Acne type, extent and severity also drive treatment choices. In the former area, the guidelines specify that pediatric acne can be comedonal, mixed (comedonal/inflammatory) or nodular/cystic. As for severity, the guidelines recommend considering the presence of acne scarring and the impact of acne on a child’s psychological health and development.
Addressing each of the foregoing parameters, the guidelines include an algorithm that covers initial acne treatment, along with additional strategies to consider if patients don’t respond adequately to these options.

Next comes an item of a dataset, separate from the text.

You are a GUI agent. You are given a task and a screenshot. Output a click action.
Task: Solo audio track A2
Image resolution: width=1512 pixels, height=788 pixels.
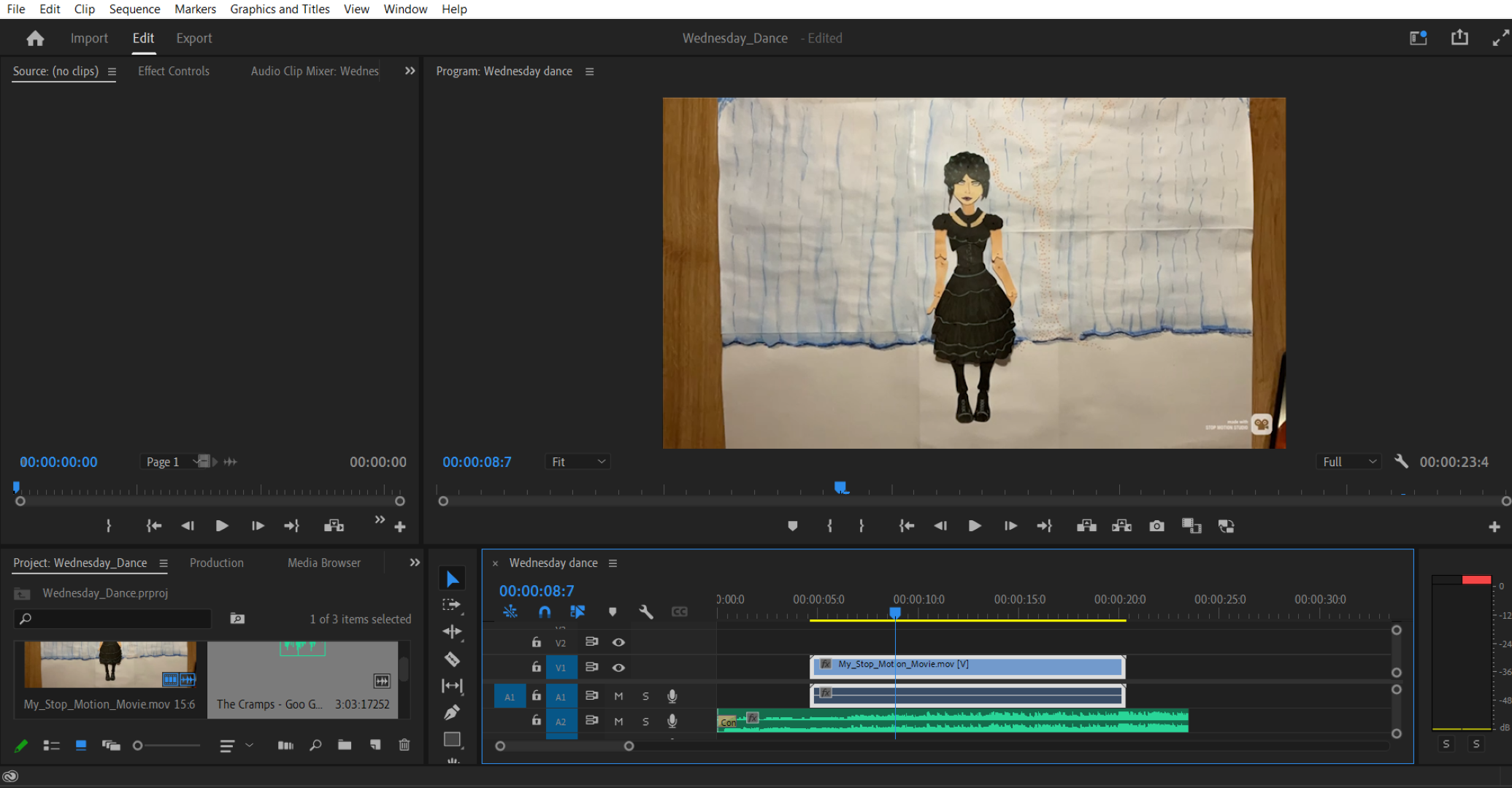coord(645,722)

“For instance, for mild acne (comedonal or inflammatory/mixed), the general approach is a topical regimen. The initial treatment can be benzoyl peroxide, or a topical retinoid, as monotherapy,” Dr. Eichenfield says. “Alternatively, one can prescribe topical combination therapy, which can include benzoyl peroxide, antibiotics, retinoids or combination products.” If initial treatment fails, he adds, dermatologists already prescribing topical retinoids can consider changing the retinoid type, concentration and/or formulation.
For moderate acne, “Initial treatment can include topical combination therapies, including a retinoid and an antimicrobial. Alternatively, one can initiate therapy with an oral antibiotic and a topical retinoid, with benzoyl peroxide advised to minimize the emergence of bacterial resistance.”
Additionally, Dr. Eichenfield says that evidence-based guidelines offer specific recommendations by therapeutic class.
“Topical antibiotics (clindamycin, erythromycin) are not recommended as monotherapy. And if they are to be used for more than a few weeks, topical benzoyl peroxide should be added, or utilized in combination products,” he says.
Likewise, he adds, dermatologists can prescribe fixed-dose combination topical products for all types and severities of acne. In this regard, a recent study of a benzoyl peroxide-adapalene combination (Eichenfield LF, Herbert AA, Lucky AW, et al. J Am Acad Dermatol. 2013; Abstract P6243. 68(4): Suppl 1, AB19. In press, J Drugs Dermatol.) resulted in a Food and Drug Administration indication for use in children as young as age 9.
Somewhat similarly, “Oral antibiotics are appropriate for moderate-to-severe inflammatory acne at any age, as long as one avoids the cycline-based products in patients under age 8” because these drugs can permanently stain teeth. The guidelines also recommend isotretinoin for severe acne scarring or refractory acne in adolescents. “We may utilize it in younger patients as well - with extensive, appropriate counseling regarding potential side effects and the need to avoid pregnancy.”
Disclosures: Dr. Eichenfield co-chaired the AARS guideline committee with Diane Thiboutot, M.D. His adapalene/benzoyl peroxide study was supported by Galderma.